Let's check the total number of terms vs. the number of accepted
records (by our user) instead.

Signed-off-by: moson <moson@archlinux.org>
---
 aurweb/asgi.py               | 19 ++++++++-----------
 test/test_accounts_routes.py |  6 ++++++
 2 files changed, 14 insertions(+), 11 deletions(-)

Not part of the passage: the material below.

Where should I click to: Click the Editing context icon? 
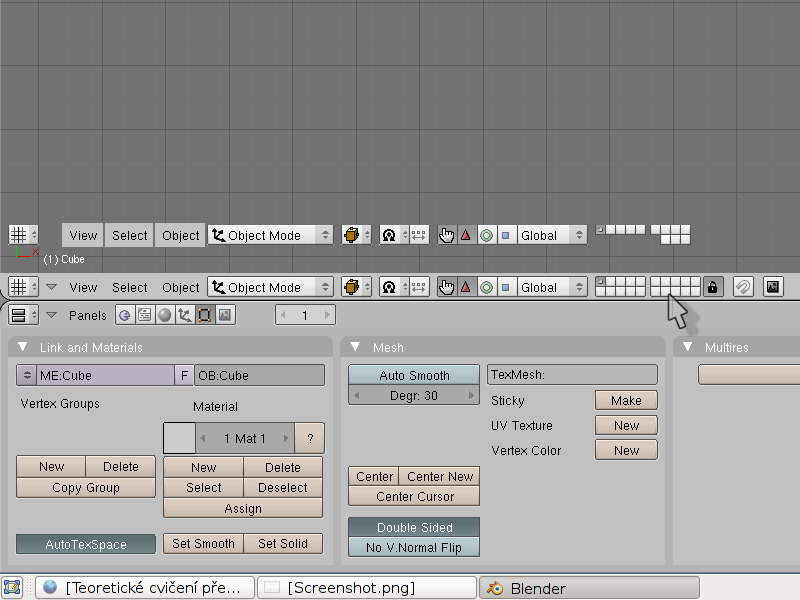tap(205, 315)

diff --git a/aurweb/asgi.py b/aurweb/asgi.py
index eb02413b..1be77ff9 100644
--- a/aurweb/asgi.py
+++ b/aurweb/asgi.py
@@ -14,7 +14,7 @@ from fastapi.responses import RedirectResponse
 from fastapi.staticfiles import StaticFiles
 from jinja2 import TemplateNotFound
 from prometheus_client import multiprocess
-from sqlalchemy import and_, or_
+from sqlalchemy import and_
 from starlette.exceptions import HTTPException as StarletteHTTPException
 from starlette.middleware.authentication import AuthenticationMiddleware
 from starlette.middleware.sessions import SessionMiddleware
@@ -277,21 +277,18 @@ async def check_terms_of_service(request: Request, call_next: typing.Callable):
     """This middleware function redirects authenticated users if they
     have any outstanding Terms to agree to."""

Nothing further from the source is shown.